La grotte de Clamouse a été découverte le 5 août 1945 par une équipe du Spéléo-Club de Montpellier soit Maurice Durand de Girard, Bernard Félix, Gabriel Vila, Gérard Froment, Henri Bellot, Henri Guédot, sous la conduite de Maurice Laurès, après franchissement d’un siphon habituellement inondé, à la faveur d’une sécheresse historique.
A la lueur de leurs lampes acétylène, c’est un trésor insoupçonné et unique qu’ils découvrirent.

En 1964
La longueur totale du réseau est d’environ 6 km dont près d’un km aménagé pour le public en 1964. Ces aménagements ont été possibles grâce, notamment, à Georges Garby décédé en octobre 2014.
​Le 27 septembre 2014, lors des célébrations du cinquantième anniversaire de l’ouverture au public, le tunnel de sortie, réalisé suite à ses relevés topographiques, a été baptisé “tunnel Georges Garby". Une plaque commémorative lui a été dédiée ainsi qu’une autre à la mémoire de Monsieur Raymond Laborie, décédé accidentellement le 14 février 1964 durant le creusement de ce même tunnel.​

En 1994

Le bâtiment d’accueil, réalisé sous la conduite de l’architecte Claude Parent, est achevé.

En 1999

Le 30 novembre 1999, Michel Siffre, 60 ans, vétéran de la spéléologie française et scientifique, s’est installé hors du temps, dans la grotte de Clamouse.

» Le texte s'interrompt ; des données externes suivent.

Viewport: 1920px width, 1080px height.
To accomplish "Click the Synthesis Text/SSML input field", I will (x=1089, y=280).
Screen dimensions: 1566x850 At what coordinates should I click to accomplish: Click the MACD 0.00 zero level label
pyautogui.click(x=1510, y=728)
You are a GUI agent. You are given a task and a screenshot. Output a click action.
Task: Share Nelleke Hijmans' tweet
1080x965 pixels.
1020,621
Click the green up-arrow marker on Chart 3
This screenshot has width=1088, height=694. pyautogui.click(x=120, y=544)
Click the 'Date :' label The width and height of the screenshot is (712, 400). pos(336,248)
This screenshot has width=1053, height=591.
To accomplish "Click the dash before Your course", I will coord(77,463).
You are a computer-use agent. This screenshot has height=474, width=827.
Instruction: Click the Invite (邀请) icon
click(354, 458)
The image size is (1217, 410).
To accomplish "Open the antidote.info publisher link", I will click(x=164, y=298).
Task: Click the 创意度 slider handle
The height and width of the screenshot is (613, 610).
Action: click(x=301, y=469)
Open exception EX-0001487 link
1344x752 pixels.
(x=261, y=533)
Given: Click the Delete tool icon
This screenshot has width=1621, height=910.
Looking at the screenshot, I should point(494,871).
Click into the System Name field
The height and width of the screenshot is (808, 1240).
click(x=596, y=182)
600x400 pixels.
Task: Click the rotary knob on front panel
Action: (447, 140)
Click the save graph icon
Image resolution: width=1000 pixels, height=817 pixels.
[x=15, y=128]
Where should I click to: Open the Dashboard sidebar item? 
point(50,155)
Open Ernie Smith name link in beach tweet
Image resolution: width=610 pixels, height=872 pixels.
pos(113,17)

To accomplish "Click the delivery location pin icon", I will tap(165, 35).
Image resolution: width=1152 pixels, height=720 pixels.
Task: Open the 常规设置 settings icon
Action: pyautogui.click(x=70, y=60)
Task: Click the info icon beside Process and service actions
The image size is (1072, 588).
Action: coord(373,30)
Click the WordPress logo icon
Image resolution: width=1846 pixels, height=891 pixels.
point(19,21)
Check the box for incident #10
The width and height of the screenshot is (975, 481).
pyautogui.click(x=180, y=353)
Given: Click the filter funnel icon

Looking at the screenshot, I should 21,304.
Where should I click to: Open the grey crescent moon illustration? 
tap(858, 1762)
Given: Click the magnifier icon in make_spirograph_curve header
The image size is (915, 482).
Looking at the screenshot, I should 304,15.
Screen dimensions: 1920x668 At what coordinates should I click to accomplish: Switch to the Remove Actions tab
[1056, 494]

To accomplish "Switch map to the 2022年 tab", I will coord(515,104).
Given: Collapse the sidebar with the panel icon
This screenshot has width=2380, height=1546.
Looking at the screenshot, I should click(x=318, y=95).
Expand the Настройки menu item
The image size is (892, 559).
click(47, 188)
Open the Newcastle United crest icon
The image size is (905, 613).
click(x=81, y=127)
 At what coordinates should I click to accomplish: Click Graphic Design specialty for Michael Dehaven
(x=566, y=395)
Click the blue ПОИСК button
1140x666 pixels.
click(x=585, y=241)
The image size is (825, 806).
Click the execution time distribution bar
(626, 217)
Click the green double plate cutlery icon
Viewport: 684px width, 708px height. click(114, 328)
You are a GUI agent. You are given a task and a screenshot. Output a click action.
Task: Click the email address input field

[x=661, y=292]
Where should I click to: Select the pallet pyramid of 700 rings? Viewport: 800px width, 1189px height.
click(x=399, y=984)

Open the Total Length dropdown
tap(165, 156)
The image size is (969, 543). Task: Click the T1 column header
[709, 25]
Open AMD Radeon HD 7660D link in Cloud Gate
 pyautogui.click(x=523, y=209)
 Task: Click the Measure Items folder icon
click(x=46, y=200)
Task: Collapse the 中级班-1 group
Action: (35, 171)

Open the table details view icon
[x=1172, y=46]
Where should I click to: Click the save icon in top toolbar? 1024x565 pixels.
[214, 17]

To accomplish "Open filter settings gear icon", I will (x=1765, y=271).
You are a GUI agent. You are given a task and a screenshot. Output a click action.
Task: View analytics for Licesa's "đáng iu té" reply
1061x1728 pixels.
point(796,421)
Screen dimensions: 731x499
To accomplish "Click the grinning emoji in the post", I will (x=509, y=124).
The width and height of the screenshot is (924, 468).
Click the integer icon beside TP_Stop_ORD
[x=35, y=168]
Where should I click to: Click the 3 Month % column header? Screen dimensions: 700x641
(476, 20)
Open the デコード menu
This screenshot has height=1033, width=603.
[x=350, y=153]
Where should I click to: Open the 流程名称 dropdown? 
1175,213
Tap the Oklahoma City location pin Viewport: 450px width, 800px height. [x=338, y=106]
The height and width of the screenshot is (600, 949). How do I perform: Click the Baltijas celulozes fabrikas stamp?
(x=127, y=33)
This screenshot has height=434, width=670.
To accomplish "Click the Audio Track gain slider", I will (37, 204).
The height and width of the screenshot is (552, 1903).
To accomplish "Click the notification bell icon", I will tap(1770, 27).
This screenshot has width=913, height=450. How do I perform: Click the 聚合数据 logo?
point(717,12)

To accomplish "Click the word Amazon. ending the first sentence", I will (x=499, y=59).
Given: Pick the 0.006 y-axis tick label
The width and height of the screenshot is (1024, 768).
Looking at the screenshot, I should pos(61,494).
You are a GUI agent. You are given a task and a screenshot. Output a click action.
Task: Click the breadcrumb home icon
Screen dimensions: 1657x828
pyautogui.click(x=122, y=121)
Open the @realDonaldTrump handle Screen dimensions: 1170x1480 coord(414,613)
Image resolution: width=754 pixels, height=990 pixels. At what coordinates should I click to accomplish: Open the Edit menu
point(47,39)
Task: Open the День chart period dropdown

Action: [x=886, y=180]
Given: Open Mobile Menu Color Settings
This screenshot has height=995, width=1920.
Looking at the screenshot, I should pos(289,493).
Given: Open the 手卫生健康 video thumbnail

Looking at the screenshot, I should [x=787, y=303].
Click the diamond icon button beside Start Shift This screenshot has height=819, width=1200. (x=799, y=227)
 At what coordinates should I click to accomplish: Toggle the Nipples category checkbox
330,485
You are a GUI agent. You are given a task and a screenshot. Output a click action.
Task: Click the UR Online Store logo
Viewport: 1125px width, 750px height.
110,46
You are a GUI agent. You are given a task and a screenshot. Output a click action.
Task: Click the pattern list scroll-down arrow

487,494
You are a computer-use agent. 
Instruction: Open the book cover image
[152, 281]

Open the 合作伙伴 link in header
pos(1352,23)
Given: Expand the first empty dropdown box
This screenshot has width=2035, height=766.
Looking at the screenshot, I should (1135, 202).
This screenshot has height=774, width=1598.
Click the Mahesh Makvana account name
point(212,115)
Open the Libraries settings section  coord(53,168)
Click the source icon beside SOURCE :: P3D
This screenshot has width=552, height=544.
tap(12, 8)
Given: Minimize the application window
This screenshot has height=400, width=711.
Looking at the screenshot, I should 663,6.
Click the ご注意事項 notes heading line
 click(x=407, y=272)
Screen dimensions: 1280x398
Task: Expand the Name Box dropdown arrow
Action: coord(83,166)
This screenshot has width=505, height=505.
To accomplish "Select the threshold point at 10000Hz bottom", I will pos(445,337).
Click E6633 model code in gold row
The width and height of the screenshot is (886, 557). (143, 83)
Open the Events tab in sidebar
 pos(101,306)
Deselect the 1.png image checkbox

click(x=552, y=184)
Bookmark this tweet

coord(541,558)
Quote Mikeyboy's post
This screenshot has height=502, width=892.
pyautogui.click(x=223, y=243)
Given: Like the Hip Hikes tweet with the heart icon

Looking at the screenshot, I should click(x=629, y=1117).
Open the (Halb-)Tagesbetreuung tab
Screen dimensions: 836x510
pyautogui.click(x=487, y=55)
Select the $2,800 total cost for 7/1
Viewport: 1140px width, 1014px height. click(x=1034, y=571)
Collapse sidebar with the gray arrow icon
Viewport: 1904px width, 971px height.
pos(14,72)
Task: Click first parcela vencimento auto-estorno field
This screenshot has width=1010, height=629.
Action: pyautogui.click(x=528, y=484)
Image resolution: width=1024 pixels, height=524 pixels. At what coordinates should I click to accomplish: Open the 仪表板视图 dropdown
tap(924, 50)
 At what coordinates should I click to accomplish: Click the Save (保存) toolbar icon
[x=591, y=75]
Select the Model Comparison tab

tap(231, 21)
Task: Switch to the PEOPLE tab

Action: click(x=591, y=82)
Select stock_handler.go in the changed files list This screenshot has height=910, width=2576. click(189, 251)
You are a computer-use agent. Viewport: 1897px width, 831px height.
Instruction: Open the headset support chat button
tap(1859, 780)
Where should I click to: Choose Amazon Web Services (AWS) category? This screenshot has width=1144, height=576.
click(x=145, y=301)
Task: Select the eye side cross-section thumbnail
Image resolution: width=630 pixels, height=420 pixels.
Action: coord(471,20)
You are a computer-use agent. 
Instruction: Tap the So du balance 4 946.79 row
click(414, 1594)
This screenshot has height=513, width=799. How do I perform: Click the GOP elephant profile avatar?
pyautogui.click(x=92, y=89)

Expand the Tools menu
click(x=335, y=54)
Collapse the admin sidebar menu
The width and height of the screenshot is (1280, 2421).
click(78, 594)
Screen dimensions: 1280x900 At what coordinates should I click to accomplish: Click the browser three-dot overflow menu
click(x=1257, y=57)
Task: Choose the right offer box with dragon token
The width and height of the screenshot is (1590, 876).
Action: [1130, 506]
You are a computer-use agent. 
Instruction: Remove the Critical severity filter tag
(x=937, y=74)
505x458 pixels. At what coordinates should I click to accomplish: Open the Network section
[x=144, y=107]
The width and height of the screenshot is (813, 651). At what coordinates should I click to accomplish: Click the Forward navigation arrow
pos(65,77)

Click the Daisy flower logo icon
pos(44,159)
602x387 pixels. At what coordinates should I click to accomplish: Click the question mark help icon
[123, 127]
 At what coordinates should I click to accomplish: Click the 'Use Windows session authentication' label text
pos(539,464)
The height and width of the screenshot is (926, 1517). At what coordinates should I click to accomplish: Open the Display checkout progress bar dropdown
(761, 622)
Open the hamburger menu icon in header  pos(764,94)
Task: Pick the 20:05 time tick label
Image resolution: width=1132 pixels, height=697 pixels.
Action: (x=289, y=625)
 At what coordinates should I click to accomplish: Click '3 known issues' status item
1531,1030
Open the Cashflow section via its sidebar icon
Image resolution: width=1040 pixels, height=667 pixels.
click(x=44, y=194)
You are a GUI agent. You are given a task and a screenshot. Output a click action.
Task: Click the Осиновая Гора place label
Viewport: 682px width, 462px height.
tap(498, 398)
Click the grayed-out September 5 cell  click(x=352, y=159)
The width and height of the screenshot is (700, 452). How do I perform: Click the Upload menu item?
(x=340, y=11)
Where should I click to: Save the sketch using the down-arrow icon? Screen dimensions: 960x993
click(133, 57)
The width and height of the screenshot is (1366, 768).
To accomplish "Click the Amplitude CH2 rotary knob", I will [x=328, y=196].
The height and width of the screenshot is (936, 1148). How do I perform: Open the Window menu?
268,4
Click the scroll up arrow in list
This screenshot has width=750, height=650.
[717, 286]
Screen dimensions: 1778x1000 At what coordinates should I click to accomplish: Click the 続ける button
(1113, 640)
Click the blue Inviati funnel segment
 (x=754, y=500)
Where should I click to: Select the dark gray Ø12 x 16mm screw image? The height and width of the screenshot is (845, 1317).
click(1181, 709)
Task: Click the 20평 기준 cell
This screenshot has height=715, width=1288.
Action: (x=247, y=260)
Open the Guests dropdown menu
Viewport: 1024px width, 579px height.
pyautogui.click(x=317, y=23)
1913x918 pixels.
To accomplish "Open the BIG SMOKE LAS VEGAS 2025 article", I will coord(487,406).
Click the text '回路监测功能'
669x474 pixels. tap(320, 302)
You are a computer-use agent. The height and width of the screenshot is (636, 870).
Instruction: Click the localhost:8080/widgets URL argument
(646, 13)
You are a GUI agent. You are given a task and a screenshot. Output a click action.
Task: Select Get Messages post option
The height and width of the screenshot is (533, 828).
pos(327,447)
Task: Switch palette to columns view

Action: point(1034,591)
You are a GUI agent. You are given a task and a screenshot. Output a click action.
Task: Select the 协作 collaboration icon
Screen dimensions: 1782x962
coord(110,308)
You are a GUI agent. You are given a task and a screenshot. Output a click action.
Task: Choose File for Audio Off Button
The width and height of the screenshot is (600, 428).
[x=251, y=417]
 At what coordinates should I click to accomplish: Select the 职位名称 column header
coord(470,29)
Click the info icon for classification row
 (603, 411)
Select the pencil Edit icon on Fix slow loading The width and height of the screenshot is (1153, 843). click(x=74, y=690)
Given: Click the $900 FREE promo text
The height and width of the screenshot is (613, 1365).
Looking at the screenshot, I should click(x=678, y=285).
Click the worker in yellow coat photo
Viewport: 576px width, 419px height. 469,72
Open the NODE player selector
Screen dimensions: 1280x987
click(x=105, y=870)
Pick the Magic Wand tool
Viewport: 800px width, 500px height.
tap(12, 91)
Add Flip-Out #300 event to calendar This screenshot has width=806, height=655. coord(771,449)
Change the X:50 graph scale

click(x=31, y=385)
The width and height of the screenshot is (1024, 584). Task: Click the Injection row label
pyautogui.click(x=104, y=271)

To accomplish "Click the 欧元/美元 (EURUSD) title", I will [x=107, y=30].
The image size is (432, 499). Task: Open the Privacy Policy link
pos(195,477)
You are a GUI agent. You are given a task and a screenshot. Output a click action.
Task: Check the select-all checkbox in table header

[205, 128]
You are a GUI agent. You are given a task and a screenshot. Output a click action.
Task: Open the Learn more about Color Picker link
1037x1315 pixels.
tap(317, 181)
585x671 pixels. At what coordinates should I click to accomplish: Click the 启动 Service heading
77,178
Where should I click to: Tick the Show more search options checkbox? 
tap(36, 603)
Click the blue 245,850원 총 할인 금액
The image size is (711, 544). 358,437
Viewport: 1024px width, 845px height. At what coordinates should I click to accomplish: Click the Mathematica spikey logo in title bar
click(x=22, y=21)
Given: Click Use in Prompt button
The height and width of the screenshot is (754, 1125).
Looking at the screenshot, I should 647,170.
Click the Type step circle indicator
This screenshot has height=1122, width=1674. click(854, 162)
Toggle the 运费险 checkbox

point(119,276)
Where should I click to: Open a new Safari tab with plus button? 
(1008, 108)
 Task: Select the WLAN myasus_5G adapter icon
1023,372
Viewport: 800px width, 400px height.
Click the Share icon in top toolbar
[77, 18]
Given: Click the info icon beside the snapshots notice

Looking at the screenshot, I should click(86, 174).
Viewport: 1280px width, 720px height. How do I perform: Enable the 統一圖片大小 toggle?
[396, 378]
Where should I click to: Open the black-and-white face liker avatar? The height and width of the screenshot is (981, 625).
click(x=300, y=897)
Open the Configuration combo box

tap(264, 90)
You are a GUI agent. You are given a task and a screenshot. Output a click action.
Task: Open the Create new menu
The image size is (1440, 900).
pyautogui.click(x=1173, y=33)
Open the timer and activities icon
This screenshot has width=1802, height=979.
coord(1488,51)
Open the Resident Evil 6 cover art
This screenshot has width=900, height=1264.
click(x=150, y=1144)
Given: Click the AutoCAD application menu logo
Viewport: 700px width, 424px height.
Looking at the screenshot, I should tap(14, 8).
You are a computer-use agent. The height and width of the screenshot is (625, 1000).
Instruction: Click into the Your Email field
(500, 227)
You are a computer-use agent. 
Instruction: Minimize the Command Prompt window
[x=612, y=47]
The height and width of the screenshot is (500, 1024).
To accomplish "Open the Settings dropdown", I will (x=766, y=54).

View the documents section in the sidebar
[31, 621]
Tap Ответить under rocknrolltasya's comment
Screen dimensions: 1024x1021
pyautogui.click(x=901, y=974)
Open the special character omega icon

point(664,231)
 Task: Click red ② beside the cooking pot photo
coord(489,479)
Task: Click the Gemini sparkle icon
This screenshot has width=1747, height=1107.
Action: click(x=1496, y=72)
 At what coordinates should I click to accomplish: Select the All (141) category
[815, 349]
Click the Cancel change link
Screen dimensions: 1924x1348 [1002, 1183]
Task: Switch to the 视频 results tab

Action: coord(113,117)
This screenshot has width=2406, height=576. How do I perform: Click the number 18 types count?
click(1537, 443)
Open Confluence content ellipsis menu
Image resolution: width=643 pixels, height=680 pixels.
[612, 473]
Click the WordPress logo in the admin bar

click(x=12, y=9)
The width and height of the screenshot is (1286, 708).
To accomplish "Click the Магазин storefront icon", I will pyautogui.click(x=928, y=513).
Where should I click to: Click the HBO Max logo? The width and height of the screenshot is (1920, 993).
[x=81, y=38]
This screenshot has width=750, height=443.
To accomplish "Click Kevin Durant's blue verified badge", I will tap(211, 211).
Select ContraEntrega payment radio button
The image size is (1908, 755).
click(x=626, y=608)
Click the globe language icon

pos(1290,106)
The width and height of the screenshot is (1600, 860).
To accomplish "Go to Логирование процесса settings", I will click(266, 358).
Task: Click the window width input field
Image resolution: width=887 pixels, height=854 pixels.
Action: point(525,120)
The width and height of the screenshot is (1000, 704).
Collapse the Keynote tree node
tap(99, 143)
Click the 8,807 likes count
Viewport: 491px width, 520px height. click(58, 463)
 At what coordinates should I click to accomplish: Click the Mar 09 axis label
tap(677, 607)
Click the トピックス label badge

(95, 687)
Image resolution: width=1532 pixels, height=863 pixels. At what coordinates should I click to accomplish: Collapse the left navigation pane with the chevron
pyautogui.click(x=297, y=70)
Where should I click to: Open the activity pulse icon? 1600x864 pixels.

C’est ainsi qu’il a basculé à tâtons dans l’an 2000. Au bout du boyau de la grotte de Clamouse, le sexagénaire a donc pu poursuivre ses expériences et subir une panoplie très complète de tests, avec le recul de l’âge et l’aide des toutes dernières technologies.

Tous les indicateurs de sa santé ont été suivis en direct depuis la surface grâce au système informatique mis au point par Thomson (dont on a ôté toute indication de temps). Il a pu étudier l’influence du vieillissement sur les réactions de l’organisme sans repère de temps. Il est sorti de la grotte de Clamouse le 14 février 2000. Le but de cette expérience était d’étudier l’influence du vieillissement sur les modifications des rythmes circadiens (alternance veille/sommeil).

En 2002

Introduction à la visite de la grotte : création d’un film didactique. Création d’un spectacle au milieu de la visite de la grotte intitulé “cathédrale du temps" : accompagné d’un son et lumière, le réalisateur Christophe Guyard conte à sa façon la merveilleuse histoire de la goutte d’eau et du temps.​

Géologie

Les trois systèmes de galeries superposées de Clamouse s’expliquent aisément par l’histoire géologique de la région.

Il y a environ 5,5 millions d’années, l’Hérault s’est enfoncé dans son lit à cause de l’abaissement du niveau de la mer Méditerranée.

On distingue :

  • Un niveau supérieur, fossile, à vastes salles abondamment riches en formations. Ces parties hautes de la grotte, commençant au niveau du Couloir Blanc, sont aussi les plus anciennes et donc les plus riches en concrétions.

  • Un niveau intermédiaire, comprenant la zone située entre la Salle du Sable et la Salle à Manger.

  • Un niveau inférieur, le Labyrinthe, qui s’ennoie en période de crue. De ce fait, la roche dolomitique y est corrodée et a un aspect de dentelle.

La grotte de Clamouse est une grotte vivante toujours en cours de creusement par la rivière souterraine alimentée par les infiltrations d’eau de pluie et de neige sur la chaîne de la Seranne et la partie sud du Causse du Larzac. Commencé il y a près de 5 millions d’années, le réseau de galeries de la Clamouse est toujours en expansion !

Le concrétionnement est également toujours en activité à Clamouse.